The out-going Prayut government has justified new eligibility criteria for the senior allowance, which will replace universal welfare benefits. It claimed that universal welfare payments imposed an undue burden on public budgets.
Following strong criticism, Cabinet Secretary-General Natjaree Ananthasilp stated that the risk of new rules restricting access to assistance was highlighted during a cabinet meeting on Tuesday.
Juti Krairiksh, Minister of Social Development and Human Security (SDHS), informed the meeting that if the previous criteria were not altered, the government would be forced to bear costs of up to 100 billion baht each year beginning in 2025, not to mention other expenses imposed by Thailand’s rapidly ageing society.
Interior Minister Anupong Paojinda signed the new legislation, which was published in the Royal Gazette on Friday. The modifications went into effect on Saturday.
Eligibility for state welfare
Local government agencies used to give universal monthly allowances of 600-1,000 baht to all senior persons under the former legislation, with 600 baht for people aged 60-69, 700 baht for those aged 70-79, 800 baht for people aged 80-89, and 1,000 baht for people aged 90 and more.
According to the new regulations, starting on Saturday, only old persons with no or insufficient income to pay their living expenses will be eligible for the state’s monthly allowance.
However, a transitional condition in the new laws indicates that eligibility for payment does not apply to those who registered for the allowance with local governments prior to August 12, 2023, implying that those who are presently receiving the stipend are unaffected.
Following the meeting, Prime Minister Prayut Chan-o-cha stated that the new criteria are in line with the recommendations of the national committee on the aged.
He emphasised the importance of conservative budget expenditure at this time, but added that if the future government has adequate financial resources, it can make its own spending plans.
“The population of senior citizens is growing. Some people have enough money to survive on, while others do not. “As a result, we must consider how much money we have at our disposal,” Gen Prayut stated.
Mr. Juti stated that the next government will have its own committee review payments for the elderly in detail before implementing the new measures.

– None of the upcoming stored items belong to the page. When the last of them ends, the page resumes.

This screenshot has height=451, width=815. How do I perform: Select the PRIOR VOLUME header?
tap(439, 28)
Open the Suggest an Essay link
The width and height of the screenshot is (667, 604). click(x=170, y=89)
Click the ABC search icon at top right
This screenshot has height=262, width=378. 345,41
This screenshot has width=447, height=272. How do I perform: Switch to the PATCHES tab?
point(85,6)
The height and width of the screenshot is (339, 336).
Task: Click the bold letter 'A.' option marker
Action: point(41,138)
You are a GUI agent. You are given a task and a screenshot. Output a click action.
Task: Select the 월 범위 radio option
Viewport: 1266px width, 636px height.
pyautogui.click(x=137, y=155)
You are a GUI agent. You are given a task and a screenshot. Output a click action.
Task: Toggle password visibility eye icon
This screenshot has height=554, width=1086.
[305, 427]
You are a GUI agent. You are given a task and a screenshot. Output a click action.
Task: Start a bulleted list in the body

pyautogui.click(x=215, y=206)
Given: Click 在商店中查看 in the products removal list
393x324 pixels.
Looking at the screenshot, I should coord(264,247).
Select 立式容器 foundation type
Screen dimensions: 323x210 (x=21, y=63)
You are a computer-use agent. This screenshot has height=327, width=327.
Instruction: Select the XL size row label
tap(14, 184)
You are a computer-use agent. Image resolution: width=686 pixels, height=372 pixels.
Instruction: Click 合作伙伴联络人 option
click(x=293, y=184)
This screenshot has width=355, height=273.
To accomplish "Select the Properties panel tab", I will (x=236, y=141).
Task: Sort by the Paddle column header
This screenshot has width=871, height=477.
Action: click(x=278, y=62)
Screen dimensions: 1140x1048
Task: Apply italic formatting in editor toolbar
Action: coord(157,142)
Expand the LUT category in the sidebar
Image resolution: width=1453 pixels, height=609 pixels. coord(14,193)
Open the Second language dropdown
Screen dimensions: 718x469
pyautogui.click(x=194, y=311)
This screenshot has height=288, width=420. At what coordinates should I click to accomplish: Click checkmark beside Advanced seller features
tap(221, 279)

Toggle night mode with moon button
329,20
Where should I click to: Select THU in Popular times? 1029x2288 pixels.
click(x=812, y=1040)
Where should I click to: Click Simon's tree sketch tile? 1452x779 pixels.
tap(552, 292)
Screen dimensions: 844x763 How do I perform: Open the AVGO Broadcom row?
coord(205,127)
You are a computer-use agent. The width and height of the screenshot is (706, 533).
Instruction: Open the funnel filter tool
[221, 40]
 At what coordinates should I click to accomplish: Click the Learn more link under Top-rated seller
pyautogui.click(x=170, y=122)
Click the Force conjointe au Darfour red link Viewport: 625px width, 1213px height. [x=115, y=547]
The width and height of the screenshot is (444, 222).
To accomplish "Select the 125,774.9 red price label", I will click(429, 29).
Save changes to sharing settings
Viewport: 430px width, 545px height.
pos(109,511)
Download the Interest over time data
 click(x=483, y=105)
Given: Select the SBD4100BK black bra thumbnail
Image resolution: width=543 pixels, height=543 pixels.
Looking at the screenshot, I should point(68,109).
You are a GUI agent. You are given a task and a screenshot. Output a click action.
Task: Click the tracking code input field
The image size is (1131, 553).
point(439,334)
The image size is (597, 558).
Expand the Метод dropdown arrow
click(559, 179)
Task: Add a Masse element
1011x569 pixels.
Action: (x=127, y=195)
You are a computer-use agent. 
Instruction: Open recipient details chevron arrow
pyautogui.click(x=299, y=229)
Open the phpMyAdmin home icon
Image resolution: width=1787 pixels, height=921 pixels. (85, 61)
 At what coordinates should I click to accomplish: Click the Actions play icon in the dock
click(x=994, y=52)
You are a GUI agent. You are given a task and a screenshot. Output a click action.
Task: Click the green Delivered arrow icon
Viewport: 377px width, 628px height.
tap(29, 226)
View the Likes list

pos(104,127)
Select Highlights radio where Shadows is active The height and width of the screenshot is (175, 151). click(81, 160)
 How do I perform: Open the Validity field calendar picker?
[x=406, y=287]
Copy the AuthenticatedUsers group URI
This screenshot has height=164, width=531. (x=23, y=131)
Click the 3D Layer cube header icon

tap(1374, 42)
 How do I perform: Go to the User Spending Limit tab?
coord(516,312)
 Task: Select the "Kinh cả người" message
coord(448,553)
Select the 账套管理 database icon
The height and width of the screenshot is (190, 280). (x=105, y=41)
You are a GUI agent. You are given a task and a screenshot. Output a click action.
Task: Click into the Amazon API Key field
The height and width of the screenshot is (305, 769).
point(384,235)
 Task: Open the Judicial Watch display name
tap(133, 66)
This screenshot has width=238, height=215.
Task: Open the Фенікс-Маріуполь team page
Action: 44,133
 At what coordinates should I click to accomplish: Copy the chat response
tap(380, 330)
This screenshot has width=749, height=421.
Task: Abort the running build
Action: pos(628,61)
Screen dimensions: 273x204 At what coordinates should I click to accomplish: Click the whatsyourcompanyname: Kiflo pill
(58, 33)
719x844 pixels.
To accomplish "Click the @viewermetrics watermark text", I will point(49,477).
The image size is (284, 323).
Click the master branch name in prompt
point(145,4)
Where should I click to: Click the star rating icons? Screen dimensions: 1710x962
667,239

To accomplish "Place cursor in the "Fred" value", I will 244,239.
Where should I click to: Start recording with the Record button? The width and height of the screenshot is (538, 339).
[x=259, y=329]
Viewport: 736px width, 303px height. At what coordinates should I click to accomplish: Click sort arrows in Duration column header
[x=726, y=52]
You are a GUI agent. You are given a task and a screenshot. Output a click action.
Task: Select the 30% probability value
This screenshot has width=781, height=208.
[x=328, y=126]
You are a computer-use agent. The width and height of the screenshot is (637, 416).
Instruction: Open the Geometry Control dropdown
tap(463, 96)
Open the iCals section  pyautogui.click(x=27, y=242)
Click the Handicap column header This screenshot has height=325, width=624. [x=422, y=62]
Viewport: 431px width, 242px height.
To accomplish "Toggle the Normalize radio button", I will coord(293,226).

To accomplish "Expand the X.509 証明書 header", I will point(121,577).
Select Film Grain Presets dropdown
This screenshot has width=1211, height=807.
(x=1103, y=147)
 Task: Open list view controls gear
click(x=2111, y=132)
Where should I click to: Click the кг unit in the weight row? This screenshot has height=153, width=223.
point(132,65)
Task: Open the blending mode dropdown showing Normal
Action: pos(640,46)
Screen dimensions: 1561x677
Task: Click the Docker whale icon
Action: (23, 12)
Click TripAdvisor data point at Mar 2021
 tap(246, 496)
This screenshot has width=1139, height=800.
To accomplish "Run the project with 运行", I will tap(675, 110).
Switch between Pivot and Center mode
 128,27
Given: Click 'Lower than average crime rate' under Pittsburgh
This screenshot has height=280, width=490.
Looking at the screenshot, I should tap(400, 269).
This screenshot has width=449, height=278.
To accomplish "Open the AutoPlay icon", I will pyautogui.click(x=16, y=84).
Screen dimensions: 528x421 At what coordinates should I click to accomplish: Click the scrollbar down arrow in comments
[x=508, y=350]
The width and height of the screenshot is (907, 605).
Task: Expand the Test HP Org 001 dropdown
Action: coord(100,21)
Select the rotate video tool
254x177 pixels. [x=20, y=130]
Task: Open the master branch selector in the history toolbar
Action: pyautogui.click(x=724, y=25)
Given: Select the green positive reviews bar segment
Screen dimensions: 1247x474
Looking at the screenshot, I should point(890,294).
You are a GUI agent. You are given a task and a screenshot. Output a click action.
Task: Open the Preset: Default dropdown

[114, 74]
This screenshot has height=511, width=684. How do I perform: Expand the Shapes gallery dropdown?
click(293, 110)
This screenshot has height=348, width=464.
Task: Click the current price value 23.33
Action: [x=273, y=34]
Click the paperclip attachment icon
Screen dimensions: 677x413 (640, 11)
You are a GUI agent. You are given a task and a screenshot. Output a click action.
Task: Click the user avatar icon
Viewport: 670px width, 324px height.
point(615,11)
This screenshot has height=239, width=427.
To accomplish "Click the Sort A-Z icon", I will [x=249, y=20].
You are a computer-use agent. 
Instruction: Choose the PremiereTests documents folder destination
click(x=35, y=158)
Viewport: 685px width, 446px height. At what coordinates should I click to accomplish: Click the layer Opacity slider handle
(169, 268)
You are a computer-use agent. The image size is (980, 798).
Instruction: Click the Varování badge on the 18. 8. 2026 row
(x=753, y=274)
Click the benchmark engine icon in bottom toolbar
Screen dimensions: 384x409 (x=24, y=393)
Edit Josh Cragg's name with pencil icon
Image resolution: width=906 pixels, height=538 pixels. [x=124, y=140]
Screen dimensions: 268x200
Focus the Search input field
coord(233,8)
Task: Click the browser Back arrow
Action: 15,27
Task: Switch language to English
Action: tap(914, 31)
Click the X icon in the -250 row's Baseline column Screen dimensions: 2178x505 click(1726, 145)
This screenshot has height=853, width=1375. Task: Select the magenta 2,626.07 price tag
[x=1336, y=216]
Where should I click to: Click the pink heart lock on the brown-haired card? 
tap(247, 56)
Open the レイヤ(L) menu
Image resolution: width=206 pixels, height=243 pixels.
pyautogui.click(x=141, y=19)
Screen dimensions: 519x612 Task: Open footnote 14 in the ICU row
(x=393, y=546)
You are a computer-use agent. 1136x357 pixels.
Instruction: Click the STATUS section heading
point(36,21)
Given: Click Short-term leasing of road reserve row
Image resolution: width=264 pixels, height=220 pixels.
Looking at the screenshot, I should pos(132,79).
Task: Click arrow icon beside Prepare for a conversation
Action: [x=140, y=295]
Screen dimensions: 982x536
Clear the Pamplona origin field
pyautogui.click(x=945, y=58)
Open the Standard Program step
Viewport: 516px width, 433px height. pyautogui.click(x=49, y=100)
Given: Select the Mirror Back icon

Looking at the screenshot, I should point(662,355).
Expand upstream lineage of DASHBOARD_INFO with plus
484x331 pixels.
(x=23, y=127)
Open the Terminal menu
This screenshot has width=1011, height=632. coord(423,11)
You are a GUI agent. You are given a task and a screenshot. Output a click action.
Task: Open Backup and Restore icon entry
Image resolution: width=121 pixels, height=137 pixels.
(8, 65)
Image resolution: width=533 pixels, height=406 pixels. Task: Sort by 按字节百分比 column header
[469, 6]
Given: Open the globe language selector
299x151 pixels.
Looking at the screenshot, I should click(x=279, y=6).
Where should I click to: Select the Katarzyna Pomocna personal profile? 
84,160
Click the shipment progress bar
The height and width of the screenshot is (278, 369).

“Right now, there are approximately 4 million poor senior citizens.” “With limited budget funds, the government must prioritise assistance to the poor,” he added, adding that the Social Development and Human Security Ministry now receives an annual budget allocation of 8 billion baht.
“If the new government intends to provide a monthly allowance of 3,000 baht, it will have to raise more taxes to fund the policy,” Mr Juti explained.
He stated the 3,000-baht number was based on Move Forward Party campaign promises.
Corruption and graft and welfare money examples
When Prayut overthrew Yingluck Shinawatra’s government on May 22, 2014, he promised to eradicate corruption and tighten down on gambling. Perhaps if this government had kept its promises, there would be enough money to support elderly rather than going into the wallets of corrupt politicians and state bureaucrats.
The Office of Public Sector Anti-Corruption Commission (PACC) reported finding evidence of US$ 3.2 million missing funds from state coffers in 2018, after the Prayut government was hit with a graft scandal involving the misappropriation of 85 percent of funds allocated for the poor and HIV patients.
According to Reuters, the Social Development and Human Security Ministry often distributes the funds to the needy and patients in the form of grants of up to $100.
PACC Secretary-General Korntip Daroj told Reuters that they have “investigated and found corruption-related instances and evidence in about 49 out of 76 provinces.”
General Preecha, Prime Minister Prayut Chan-o-cha’s younger brother, became Thailand’s anti-graft agency’s first charge in 2021.
The National Anti-Corruption Commission (NACC) has accused General Preecha of concealing his assets while serving in the junta-appointed National Legislative Assembly (NLA). The NLA was formed following the May 2014 coup headed by General Prayut.
Secretary-General of the National Anti-Corruption Commission (NACC), Niwatchai Kasemmongkol, said that Thailand scored 36 points, compared to 35 points in the 2021.
He stated that, in the eyes of international investors, the Thai government has become more serious in dealing with the bribery problem and has taken harsh measures against corrupt officials.
According to the personnel in charge of performance evaluation, the Thai government is still unable to combat corruption in government bureaucracy, with endemic fraud among state employees in budget management, conflicts of interest, and lax law enforcement.
Thailand’s corruption standing for 2022 improved nine places to 101st, from 110th out of 180 countries in 2021, according to the 2022 Corruption Perceptions Index by Transparency International. Thailand is 4th among ASEAN countries.